Today, the Armenian Church celebrates one of the four feasts of the Holy Cross, which is unique to the Armenian Church it’s the feast of the Holy Cross of Varak or Varakakhach. Like other cross feasts, this one also has its own story. According to tradition, the Hripsimiane-maidens arrived in Armenia under the guidance of Mother Gayane. They had brought with them a fragment of the True Cross. Fleeing persecution, they sought refuge on the mountain where Hripsime hid the cross among the rocks before fleeing to Vagharshapat. Some of the maidens remained on Mount Varak. The rest and maidens Hripsime and Gaiane reached Etchmiadzin when St. Gregory the Illuminator (Krikor Lusavorich) left Khor Virap. He visits the hermits of Mount Varak, who built a church there in his name.


In the days of Vart Badrik Rshtuni, in 653, the hermit named Todik went to Mount Varak for vows with his disciple named Hovel. They have been praying and praying there for a long time, longing to find the holy relic. One evening, a light appeared on top of the mountain illuminating the entire mountain, then 12 pillars of light rose to the sky and lit up everyone around for 12 days. They say that the holy relic rose from the lights within its reliquary and entered the altar in the church.
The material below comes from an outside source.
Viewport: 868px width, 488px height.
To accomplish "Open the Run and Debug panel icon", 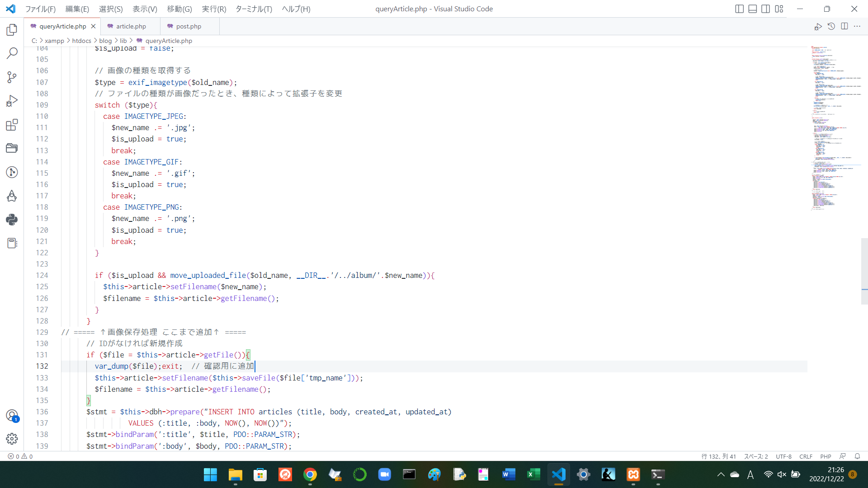I will click(12, 101).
This is the story of Varaka Khach (Holy Cross of Varak). While it is true that history is important to know, each feast of the cross has more to convey to us than just history.

As we know from history, the Cross during the time of Christ and even earlier, as Apostle Paul remembers in his letter, was “a stumbling block to Jews and foolishness to Gentiles”. The cross did not have any significance before the crucifixion of Christ. It was a meaningless object, through which evildoers were punished, tormented, and executed. However, God gave meaning to the cross, which was filled with scandal and foolishness and made it a symbol of life and salvation through his Only Begotten Son. The cross used as an object of punishment became a symbol of forgiveness. By means of the cross, Jesus cut the chains of the gates of hell and crushed the devil, something that continued in the following centuries through our holy fathers on the way to the cross. The cross became the bridge through which we once again renewed our covenant with the exalted God.


The cross became a symbol of healing, just as the one who looked at the bronze snake was healed in the Old Testament, so Christ rose on the cross for us, so that whoever looks at him will be healed and have eternal life.


Also, it should be clear that we do not worship the cross, but the crucified Jesus. It remains for us to believe in the cross and the power of the crucified, and to trust him in our difficulties. The cross is our weapon, through which we will be able to protect ourselves from the difficulties and trials of the devil. We hang a cross around our necks or in our homes, not by chance, because we believe in its power. When we see the sign of the Cross, we feel safe, because we believe that it will help and protect us. Let's continue our life with the crucified one, and our life will be easier, even if evil tries to hinder our path, to discourage us. If we have Christ with us, Christ is our hope, and the devil's temptations will be nothing.

May the most powerful cross continue to protect our lives, our souls, our families and relatives, as well as our homeland and our brothers and sisters in Artsakh. And whatever comes from evil, let it not be a reason for us to depart from God, from the crucified one. We must know that everything that happens in this world has its beginning and its end, we just must have patience, and the one who puts his hope in God will never be ashamed, but we will come out victorious with Christ and together we will glorify the most holy trinity now and always and forever and ever.